Of course, quitting social media in flamboyant fashion has long been a popular activity for government and non-government users alike. The “Why I’m Leaving Twitter” Medium post is our generation’s “Why I’m Leaving New York” Movable Type entry.

But Jourová’s words carry more weight than most. She has a policy beef with Facebook, and also the means to enforce it. Jourová says Facebook’s terms of service are misleading, and has called upon the company to clarify them. In a post Thursday on that other channel of dirt, Twitter.com, she said-

“I want #Facebook to be extremely clear to its users about how their service operates and makes money. Not many people know that #Facebook has made available their data to third parties or that for instance it holds full copyright about any picture or content you put on it.”

Obviously you, as a devoted reader of The Interface, already knew both these things. But our penetration in the European market is still low.

Jourová says European authorities could sanction Facebook next year if it doesn’t like what it hears from the company soon. “I was quite clear that we cannot negotiate forever,” she said at the news conference. “We need to see the result.”

In the meantime, it’s clear that Facebook has a Europe problem. In the Wall Street Journal, Valentina Pop and Sam Schechner remind us about all the other recent regulatory actionsagainst the company:

The sharply worded salvo comes on top of a series of legislative proposals and regulatory actions from Europe aimed at reining in the power and perceived excesses of a cadre of big tech companies. The EU in May implemented a sweeping new privacy law, GDPR, and its parliament recently approved a draft copyright bill aimed at making Silicon Valley companies pay more money to support music firms and news publishers.

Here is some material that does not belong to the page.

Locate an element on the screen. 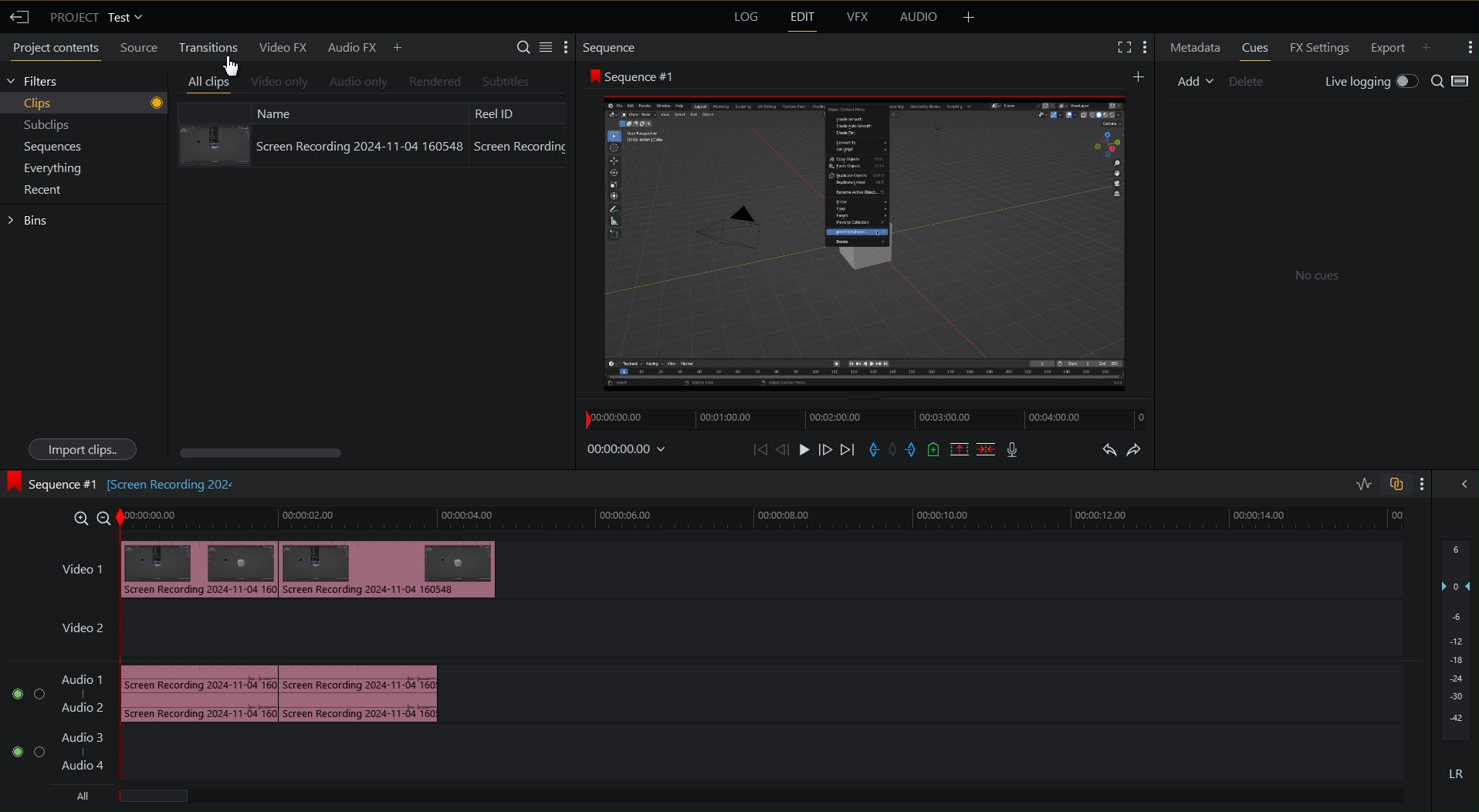  Edit is located at coordinates (801, 19).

Meanwhile, BuzzFeed’s Alex Wickham reports that the United Kingdom’s Home Office and the Department for Digital, Culture, Media and Sport is drafting new regulations of its own.

BuzzFeed News has obtained details of the proposals, which would see the establishment of an internet regulator similar to Ofcom, which regulates broadcasters, telecoms, and postal communications.

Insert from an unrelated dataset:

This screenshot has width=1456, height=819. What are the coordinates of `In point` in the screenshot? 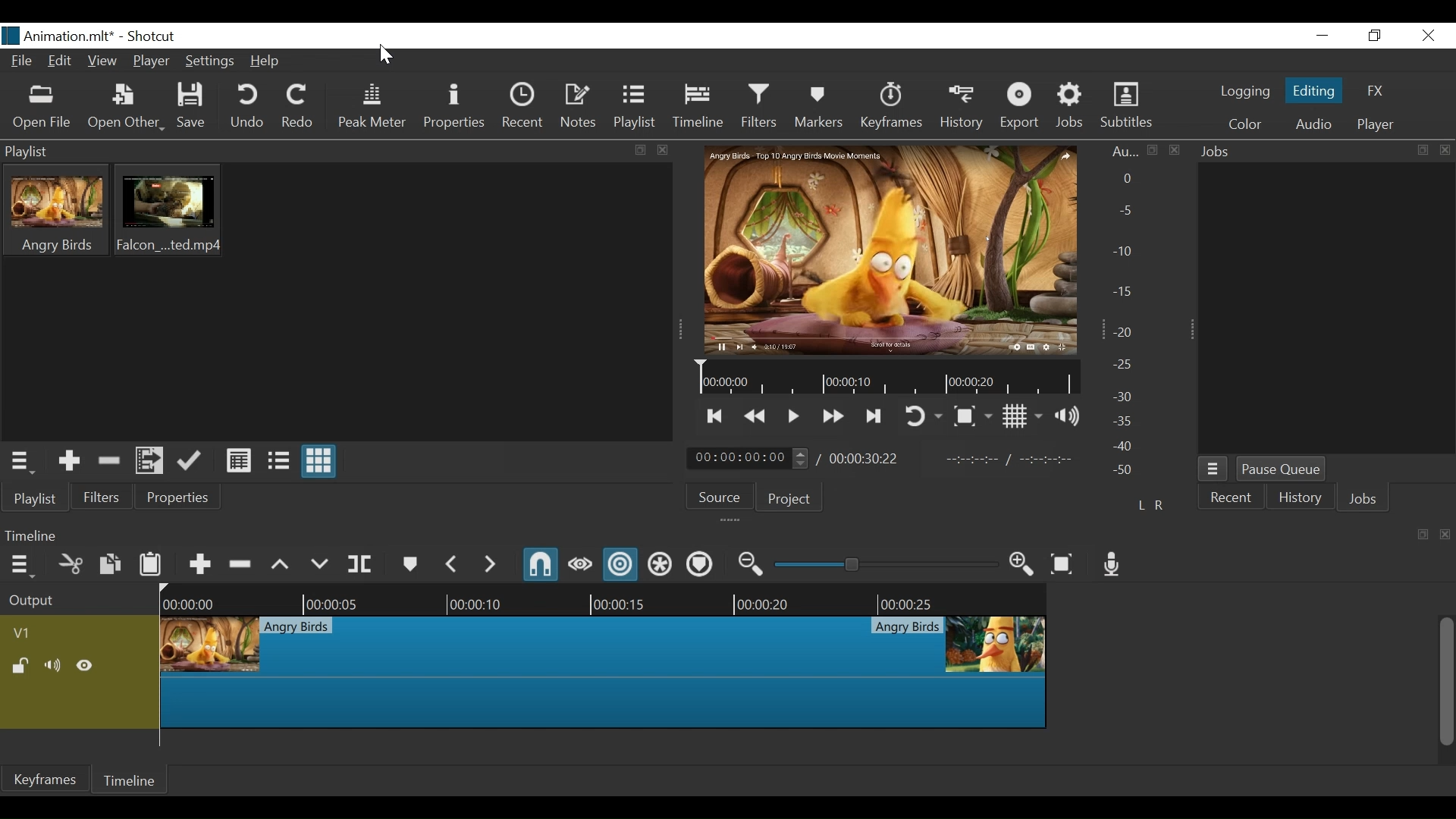 It's located at (1012, 460).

Home secretary Sajid Javid and culture secretary Jeremy Wright are considering the introduction of a mandatory code of practice for social media platforms and strict new rules such as “takedown times” forcing websites to remove illegal hate speech within a set timeframe or face penalties. Ministers are also looking at implementing age verification for users of Facebook, Twitter, and Instagram.

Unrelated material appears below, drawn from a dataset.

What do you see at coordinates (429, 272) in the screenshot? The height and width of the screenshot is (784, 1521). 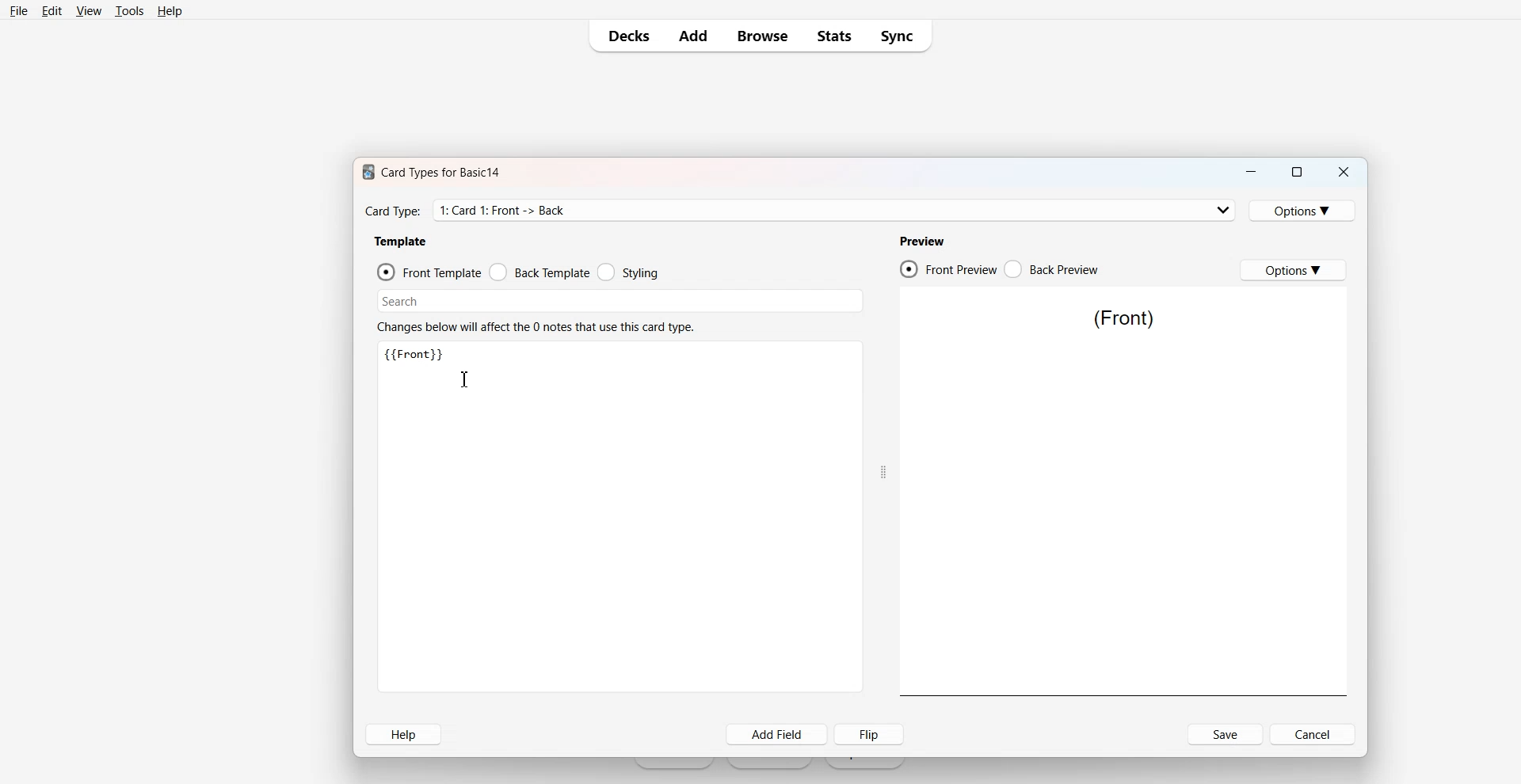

These are problems, though not insurmountable ones. Facebook can modify its terms of service easily enough. It could probably live with faster takedown time requirements, as it’s already doing in Germany, and with age verification requirements.

A point often made by Ben Thompson is that requirements like these often serve only to entrench incumbents. If a UK startup wanted to build a social network, how soon would it be expected to have a global moderation team that could take down posts within a few hours? How much capital would it need to build age verification?

European regulations, in other words, may come at the expense of European industry. And they may reinforce the dominance of tech giants here in the United States as well.